Frequently Asked Questions

    Definition of Dyslexia
    Children’s Dyslexia Centers, Inc. provides clinically proven dyslexia tutoring services within 13 states. They are the only organization offering two years of intensive one-on-one tutoring in the proven Orton-Gillingham approach, completely free of charge. The Children’s Dyslexia Centers are open to all children regardless of economic status, race, religion or Masonic affiliation. Currently, 50 Centers in 13 states provide tutoring to more than 1,200 children from kindergarten through high school. Instructors are also trained in the Orton-Gillingham approach completely free of charge. During our initial 15 plus years of operation we have trained over 750 individuals to become tutors at the initial certification level.

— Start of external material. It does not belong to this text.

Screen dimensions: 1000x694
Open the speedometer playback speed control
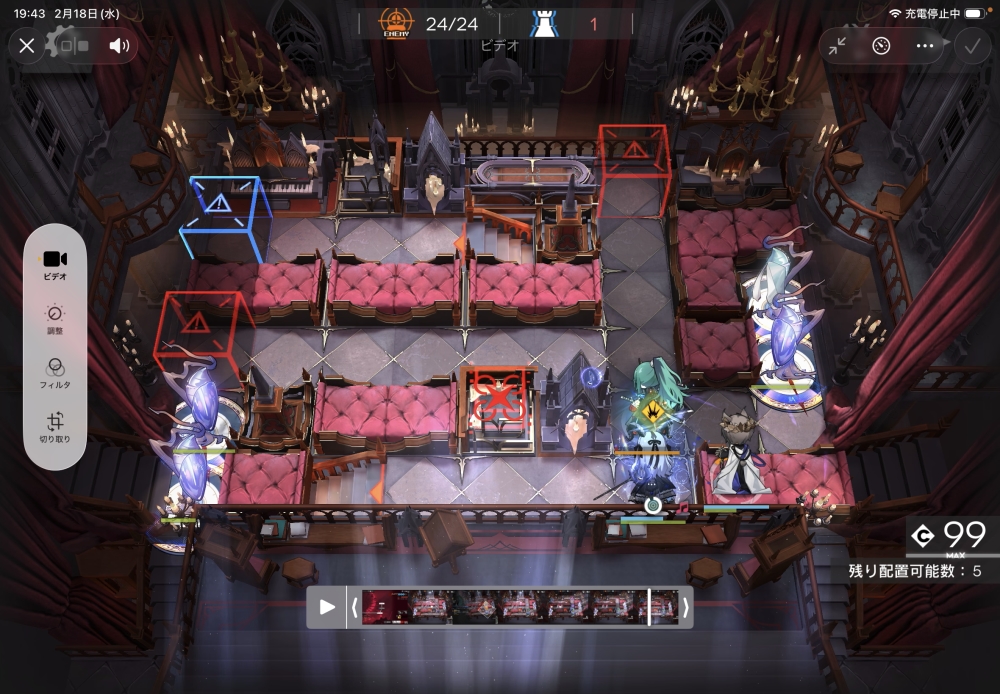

    It costs $5,000 per year to tutor one child. The Walk to Help Children with Dyslexia is part of the annual "Sponsor A Child" fundraising campaign aimed at finding a sponsor for every child with dyslexia enrolled in the Program. The Walk supports the Centers to fund the cost of tutoring each child while simultaneously raising community awareness of dyslexia. All monies raised will go directly to tutoring services.

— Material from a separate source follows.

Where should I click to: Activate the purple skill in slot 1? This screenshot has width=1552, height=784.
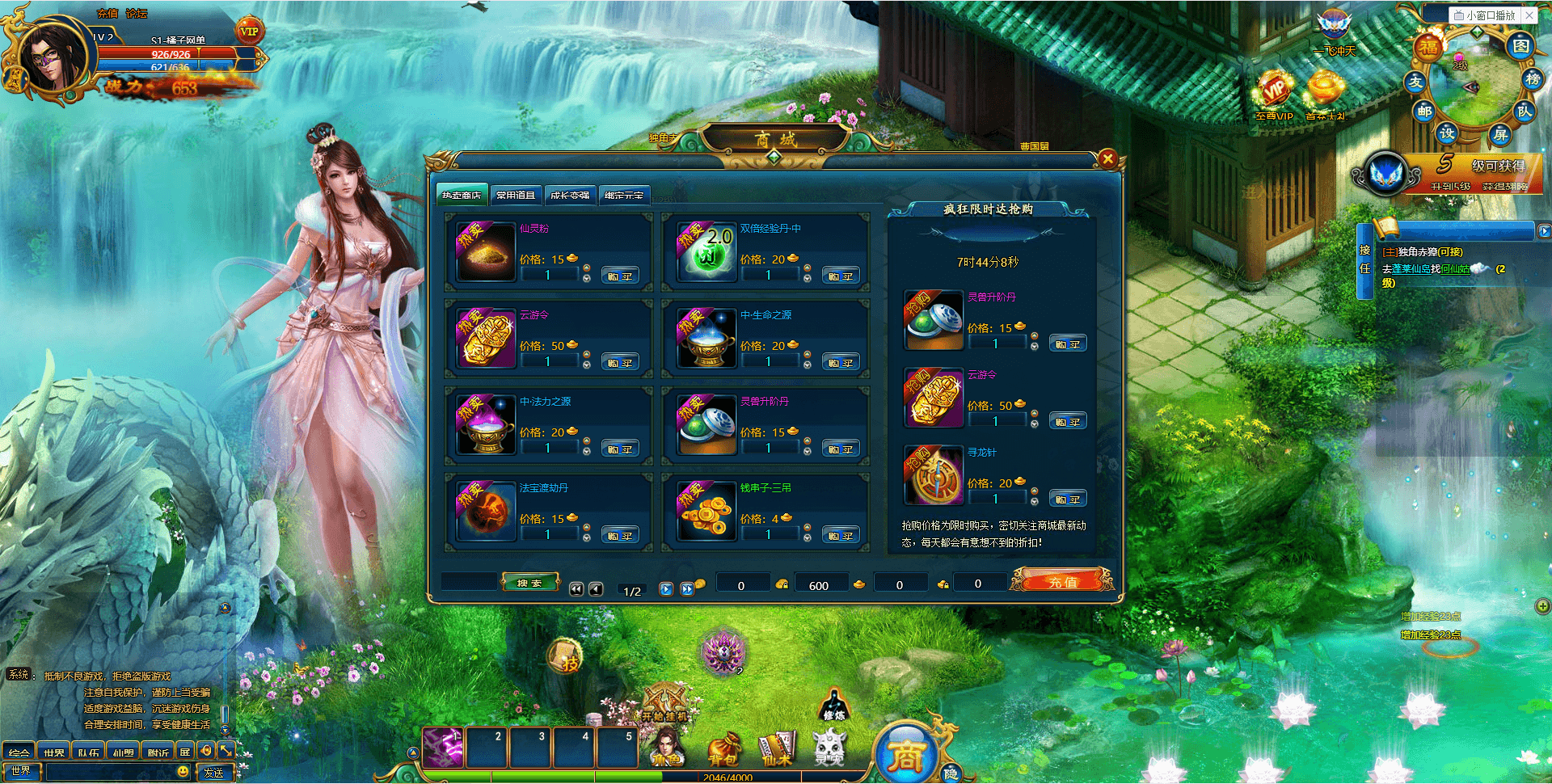443,748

    Frequently Asked Questions About Dyslexia

    Is my child dyslexic? What might the symptoms be?
    When a child struggles with reading, writing, spelling, and sometimes even speaking, it is possible that the problem is due to dyslexia. The common signs listed below do not necessarily mean that a child displaying them has this learning disability. However, if a child continues to display difficulty over time in the areas listed below, testing for dyslexia should be considered.
    Understanding that words are made up of sounds
    Assigning correct sounds to letters
    Correct pronunciation of sounds and words
    Learning basic sequential information (alphabet, numbers)
    Reading with age-appropriate speed, accuracy and comprehension
    Learning numbers, facts
    Answering open-ended questions (math or word problems)
    Organizing thoughts, time, or a sequence of tasks

    Who do I talk to first? How do we get a diagnosis?
    Talk to your child's school first. Read some good books about dyslexia. We have listed books and web sites that we recommend in additional resources on this web site. A formal evaluation by trained professionals must be conducted to diagnose dyslexia. Sometimes a child's school is able to conduct the necessary testing, and sometimes testing needs to be done by outside specialists (at a hospital or through a clinical psychologist). Organizations such as the International Dyslexia Association (IDA) can help locate a specialist in your area. For additional resources contact Children’s Dyslexia Centers, Inc.

    If my child is dyslexic, how do I to enroll him or her in the Children's Learning Center program?
    Formal testing must be conducted before contacting the Children's Learning Center. Once this evaluation is completed, the parent should locate the nearest Learning Center, then call the Center Director, who will send an application to be completed and returned with supporting information.

How the Children's Dyslexia Centers Began

Following extensive study in partnership with Massachusetts General Hospital, Fairleigh Dickinson University and other leaders in the field more than a decade ago, the Scottish Rite Masons took a national lead in combating untreated dyslexia in children. Studies revealed that despite the existence of remarkably effective programs that treat the disorder, no one was addressing the issue and its cost to society. As a result, the task of building and staffing 50 Dyslexia Centers in 13 states was begun.